Bisnis.com, JAKARTA - Pemindahan Ibu Kota Negara dari Jakarta ke Penajam Paser Utara, Kalimatan Timur, meninggalkan banyak aset dengan nilai total cukup fantatis. Jakarta pun wajib siap mengoptimalkan manfaat aset yang ditinggal itu.
Menurut perhitungan Direktorat Jenderal Kekayaan Negara Kementerian Keuangan (DJKN Kemenkeu), pada 2020 total aset di DKI Jakarta mencapai Rp1.000 triliun berupa bangunan dan tanah.
Ketua Komisi III DPD RI Sylviana Murni dalam pemaparannya menyebut aset berupa gedung-gedung milik pemerintah pusat di Jakarta diperkirakan tidak akan kosong dan terbengkalai.
"Aset negara yang ada di Jakarta yang terdiri atas gedung-gedung kementerian/lembaga (K/L) atau Istana Negara rencananya akan disewakan untuk membiayai megaproyek Ibu ota," jelasnya dalam acara virtual berjudul Menata Jakarta Usai Ditinggal Ibu Kota, Jumat (4/2/2022).

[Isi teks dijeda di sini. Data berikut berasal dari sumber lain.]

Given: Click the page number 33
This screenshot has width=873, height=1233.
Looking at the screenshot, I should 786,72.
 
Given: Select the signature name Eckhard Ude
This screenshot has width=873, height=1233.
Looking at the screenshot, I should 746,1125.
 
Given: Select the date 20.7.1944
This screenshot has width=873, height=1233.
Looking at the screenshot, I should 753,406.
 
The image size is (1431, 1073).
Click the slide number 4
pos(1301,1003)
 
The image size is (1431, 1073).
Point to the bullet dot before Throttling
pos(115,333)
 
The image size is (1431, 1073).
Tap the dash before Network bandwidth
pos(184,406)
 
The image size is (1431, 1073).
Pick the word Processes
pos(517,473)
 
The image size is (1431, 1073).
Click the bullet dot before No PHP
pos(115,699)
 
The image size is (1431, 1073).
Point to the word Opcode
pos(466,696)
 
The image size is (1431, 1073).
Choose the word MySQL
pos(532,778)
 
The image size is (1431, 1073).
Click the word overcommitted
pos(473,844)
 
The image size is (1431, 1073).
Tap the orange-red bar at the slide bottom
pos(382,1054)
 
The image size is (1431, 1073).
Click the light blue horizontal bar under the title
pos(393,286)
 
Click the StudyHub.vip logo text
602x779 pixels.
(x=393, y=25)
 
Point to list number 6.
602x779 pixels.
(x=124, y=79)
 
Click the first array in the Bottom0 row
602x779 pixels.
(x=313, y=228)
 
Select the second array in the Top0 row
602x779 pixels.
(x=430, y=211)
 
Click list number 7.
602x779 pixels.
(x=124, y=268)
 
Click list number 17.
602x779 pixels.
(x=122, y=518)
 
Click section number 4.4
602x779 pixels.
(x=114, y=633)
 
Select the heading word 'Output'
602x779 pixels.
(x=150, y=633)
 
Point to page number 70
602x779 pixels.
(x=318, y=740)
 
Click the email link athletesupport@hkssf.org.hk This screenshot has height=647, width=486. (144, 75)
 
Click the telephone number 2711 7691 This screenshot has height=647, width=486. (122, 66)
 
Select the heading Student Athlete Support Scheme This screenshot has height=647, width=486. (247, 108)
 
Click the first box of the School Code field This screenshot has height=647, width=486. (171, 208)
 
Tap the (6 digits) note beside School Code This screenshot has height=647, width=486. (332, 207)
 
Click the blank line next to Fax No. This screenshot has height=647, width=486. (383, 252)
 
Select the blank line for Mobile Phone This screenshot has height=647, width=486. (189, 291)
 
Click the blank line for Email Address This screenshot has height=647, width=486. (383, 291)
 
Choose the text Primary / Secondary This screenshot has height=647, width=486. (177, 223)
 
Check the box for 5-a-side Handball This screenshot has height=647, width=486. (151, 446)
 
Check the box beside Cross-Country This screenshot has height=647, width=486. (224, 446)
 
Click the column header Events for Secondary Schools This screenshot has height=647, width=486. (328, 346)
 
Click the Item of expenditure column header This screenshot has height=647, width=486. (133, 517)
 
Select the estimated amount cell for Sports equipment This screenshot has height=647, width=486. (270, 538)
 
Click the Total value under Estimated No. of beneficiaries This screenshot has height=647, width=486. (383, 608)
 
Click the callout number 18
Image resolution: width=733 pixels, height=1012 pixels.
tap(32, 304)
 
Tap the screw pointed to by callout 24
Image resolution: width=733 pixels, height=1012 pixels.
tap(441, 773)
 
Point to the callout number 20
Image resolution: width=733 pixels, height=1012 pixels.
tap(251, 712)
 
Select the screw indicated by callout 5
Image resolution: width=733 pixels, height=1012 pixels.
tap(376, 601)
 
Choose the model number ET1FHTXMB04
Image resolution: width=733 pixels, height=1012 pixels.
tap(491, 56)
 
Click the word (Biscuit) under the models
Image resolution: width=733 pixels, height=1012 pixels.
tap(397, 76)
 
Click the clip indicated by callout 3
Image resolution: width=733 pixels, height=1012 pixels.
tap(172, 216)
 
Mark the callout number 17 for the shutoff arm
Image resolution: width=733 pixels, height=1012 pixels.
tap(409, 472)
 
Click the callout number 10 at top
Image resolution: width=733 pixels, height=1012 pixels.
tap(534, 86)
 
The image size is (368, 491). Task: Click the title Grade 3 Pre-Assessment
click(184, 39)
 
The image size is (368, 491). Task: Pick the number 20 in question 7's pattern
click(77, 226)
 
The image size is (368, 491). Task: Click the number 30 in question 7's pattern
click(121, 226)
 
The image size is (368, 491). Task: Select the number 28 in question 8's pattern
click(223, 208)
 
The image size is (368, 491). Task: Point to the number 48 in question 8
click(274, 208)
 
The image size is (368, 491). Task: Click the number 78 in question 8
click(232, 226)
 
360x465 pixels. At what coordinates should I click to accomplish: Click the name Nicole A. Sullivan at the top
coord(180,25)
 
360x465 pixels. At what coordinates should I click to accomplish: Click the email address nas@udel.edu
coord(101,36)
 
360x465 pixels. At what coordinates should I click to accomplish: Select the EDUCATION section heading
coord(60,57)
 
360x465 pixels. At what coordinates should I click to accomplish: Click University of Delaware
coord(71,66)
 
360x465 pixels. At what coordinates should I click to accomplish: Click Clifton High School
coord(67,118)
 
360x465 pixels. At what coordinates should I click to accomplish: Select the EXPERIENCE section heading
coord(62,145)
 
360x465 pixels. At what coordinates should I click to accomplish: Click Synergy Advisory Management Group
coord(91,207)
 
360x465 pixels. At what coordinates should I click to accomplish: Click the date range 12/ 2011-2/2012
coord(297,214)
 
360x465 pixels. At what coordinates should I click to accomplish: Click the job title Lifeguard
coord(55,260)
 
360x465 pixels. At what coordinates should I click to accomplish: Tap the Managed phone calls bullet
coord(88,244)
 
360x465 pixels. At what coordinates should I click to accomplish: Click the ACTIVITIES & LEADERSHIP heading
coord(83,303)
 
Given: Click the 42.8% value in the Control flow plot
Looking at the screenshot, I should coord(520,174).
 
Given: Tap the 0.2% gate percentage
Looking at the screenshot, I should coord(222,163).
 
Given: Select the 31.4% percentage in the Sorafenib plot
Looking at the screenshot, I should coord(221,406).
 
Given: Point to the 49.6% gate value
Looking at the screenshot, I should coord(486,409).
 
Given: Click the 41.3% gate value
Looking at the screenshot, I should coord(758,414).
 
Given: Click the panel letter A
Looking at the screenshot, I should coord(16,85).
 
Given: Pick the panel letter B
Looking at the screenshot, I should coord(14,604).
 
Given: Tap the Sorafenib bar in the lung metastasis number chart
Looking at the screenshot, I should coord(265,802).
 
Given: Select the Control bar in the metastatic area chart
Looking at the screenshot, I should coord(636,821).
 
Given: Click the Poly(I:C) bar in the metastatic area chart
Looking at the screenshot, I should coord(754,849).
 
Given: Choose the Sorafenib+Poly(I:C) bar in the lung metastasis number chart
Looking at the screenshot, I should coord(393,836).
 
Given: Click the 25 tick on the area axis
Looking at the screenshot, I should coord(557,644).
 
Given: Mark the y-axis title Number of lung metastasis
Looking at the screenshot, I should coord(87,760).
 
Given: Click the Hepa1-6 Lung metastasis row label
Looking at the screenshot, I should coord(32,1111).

Pemindahtanganan aset negara di Jakarta pun memiliki beberapa ketentuan. Pihak pengelola aset negara harus berupa badan usaha yang seluruh atau sebagian modalnya masih milik negara.
Proses pemindahtanganan aset itu, lanjutnya, akan dilakukan melalui tender yang sesuai dengan peraturan perundang-undangan.
Baca Juga
Nantinya, bentuk pengelolaan dan pemanfaatan aset atau barang milik negara (BMN) di Jakarta akan diutamakan berjalan menggunakan sejumlah skema.
Antara lain, skema sewa, bangun guna serah/bangun serah guna (BGS/BSG), kerja sama pemanfaatan (KSP), serta kerja sama penyediaan infrastruktur (KSPI).
Melalui kerja sama pemerintah dan badan usaha (KSPU), optimalisasi aset di Jakarta nantinya akan dilakukan melalui beberapa skema.
Pertama, skema tarif (availability payment). Kedua, skema design build, finance, operate, and maintenance.
Ketiga, skema pelanggan (subscription) dengan mengacu pada model Masayoshi Softbank di Jepang.
Terdapat dua model. Pertama, 50 persen pemanfaatan ditanggung oleh pemerintah. Kedua, seluruhnya ditanggung oleh swasta.
"Jakarta sudah punya aset. Nah, aset-aset tersebut tidak boleh terlupakan," kata Sylviana.